** begin MATERIAL PROVIDED **
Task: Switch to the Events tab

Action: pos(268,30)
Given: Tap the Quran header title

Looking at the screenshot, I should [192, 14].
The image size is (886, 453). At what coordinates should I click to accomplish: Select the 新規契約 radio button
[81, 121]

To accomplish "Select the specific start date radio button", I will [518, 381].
** end MATERIAL PROVIDED **
** begin MATERIAL PROVIDED **
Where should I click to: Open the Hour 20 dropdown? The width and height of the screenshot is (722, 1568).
** end MATERIAL PROVIDED **
** begin MATERIAL PROVIDED **
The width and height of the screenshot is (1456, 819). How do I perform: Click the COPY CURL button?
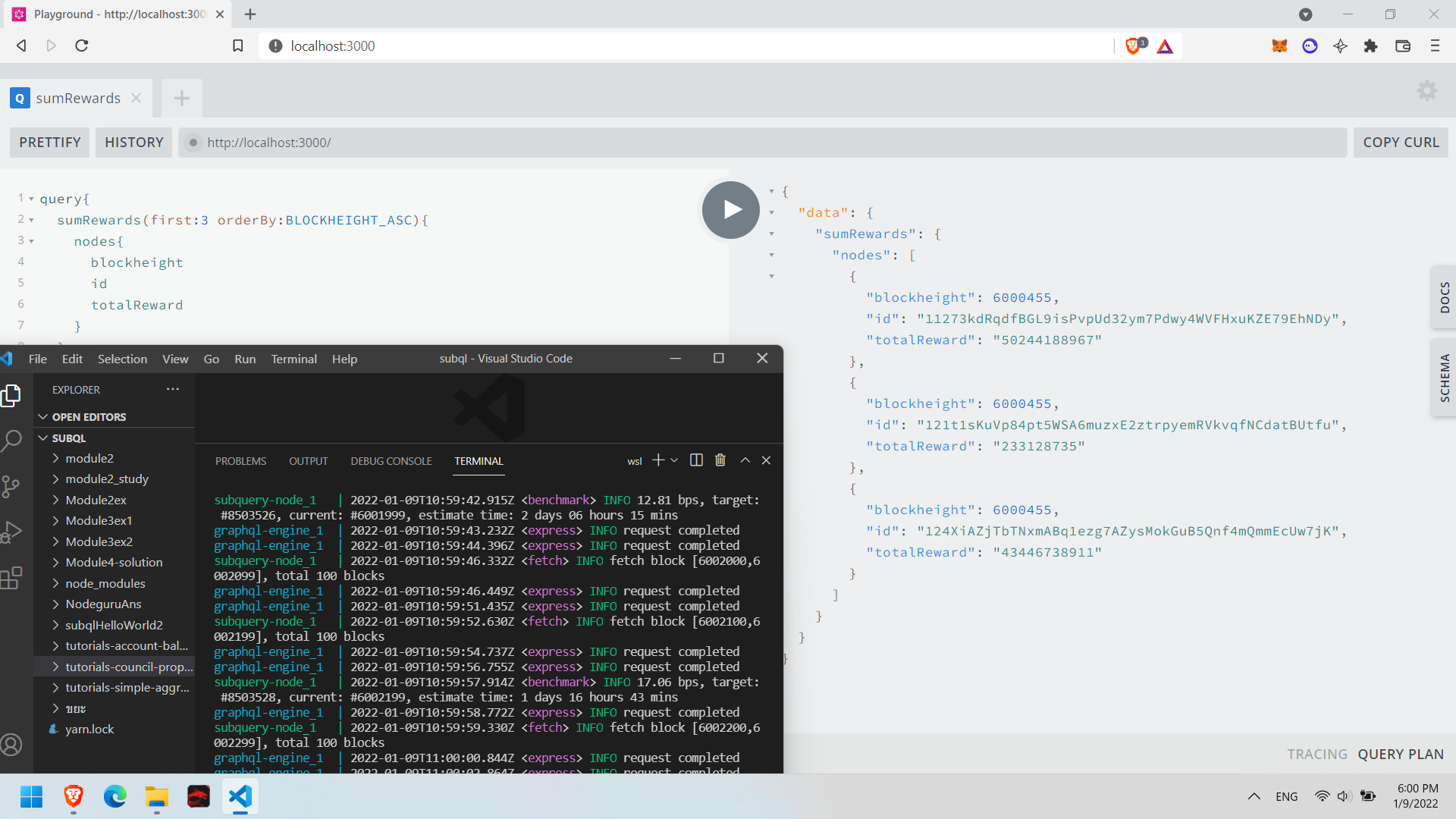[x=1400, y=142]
** end MATERIAL PROVIDED **
▶ WORK INSTRUCTIONS: Reproduce the lines from the one containing "The image size" through the one containing "will [518, 381].", substituting "checkbox" for "radio button" and leaving everything else unchanged.

▶ REPLY:
The image size is (886, 453). At what coordinates should I click to accomplish: Select the 新規契約 checkbox
[81, 121]

To accomplish "Select the specific start date checkbox", I will [518, 381].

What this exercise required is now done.